Problem statement: You are asked to write out the entries exactly as they are given.

***** Data extracts *****

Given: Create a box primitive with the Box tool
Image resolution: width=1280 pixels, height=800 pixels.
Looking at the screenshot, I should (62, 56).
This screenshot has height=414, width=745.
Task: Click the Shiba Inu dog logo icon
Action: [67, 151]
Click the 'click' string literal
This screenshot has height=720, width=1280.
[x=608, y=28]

*****

Answer for the task:
Given: Create a box primitive with the Box tool
Image resolution: width=1280 pixels, height=800 pixels.
Looking at the screenshot, I should (62, 56).
This screenshot has height=414, width=745.
Task: Click the Shiba Inu dog logo icon
Action: [67, 151]
Click the 'click' string literal
This screenshot has height=720, width=1280.
[x=608, y=28]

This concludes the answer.